Quote the records in full and leave their pictures out.

> **Record extracts**:
┌──

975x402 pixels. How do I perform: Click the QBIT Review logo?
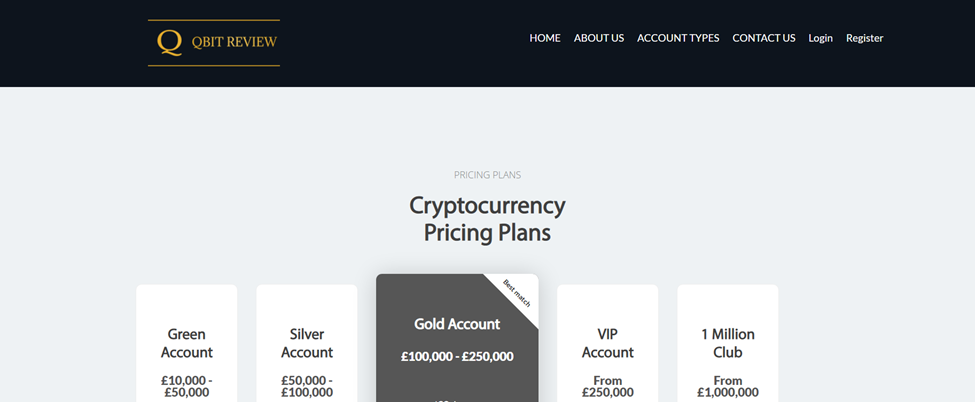point(214,43)
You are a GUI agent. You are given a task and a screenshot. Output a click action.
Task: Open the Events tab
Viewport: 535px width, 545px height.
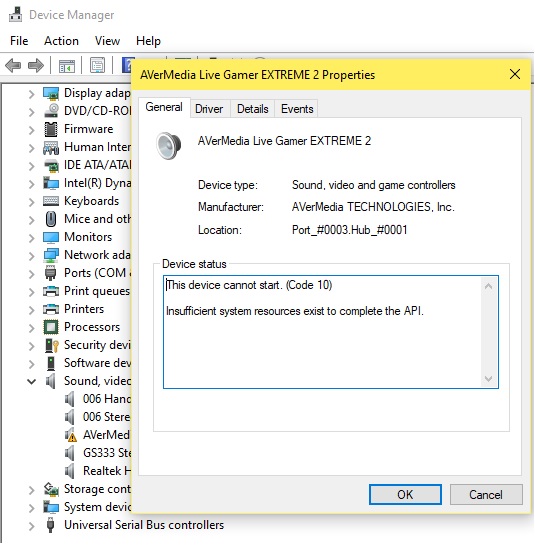click(297, 109)
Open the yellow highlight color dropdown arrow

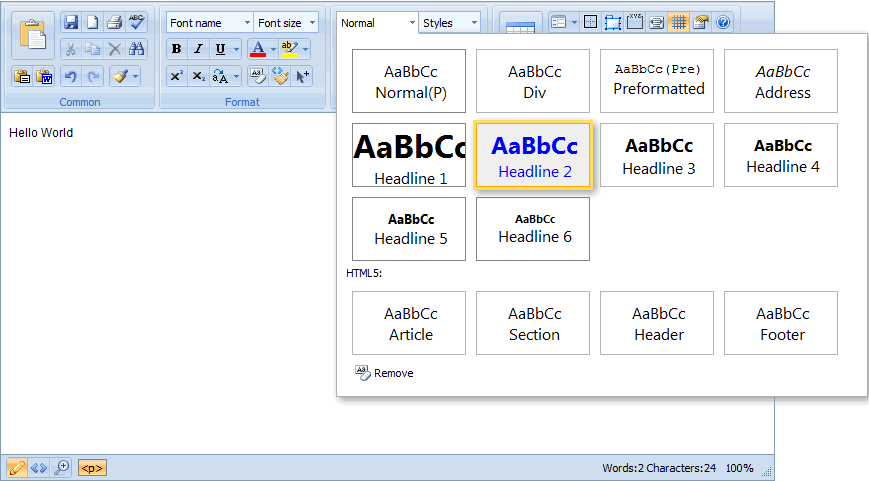[x=306, y=49]
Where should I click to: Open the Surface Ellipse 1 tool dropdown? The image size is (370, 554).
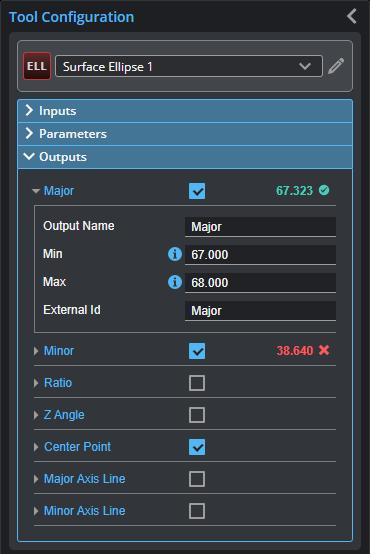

└──

> **Response box**:
975x402 pixels. How do I perform: Click the QBIT Review logo?
point(214,43)
You are a GUI agent. You are given a task and a screenshot. Output a click action.
Task: Open the Events tab
Viewport: 535px width, 545px height.
click(297, 109)
Open the yellow highlight color dropdown arrow

[x=306, y=49]
Where should I click to: Open the Surface Ellipse 1 tool dropdown? The image size is (370, 554).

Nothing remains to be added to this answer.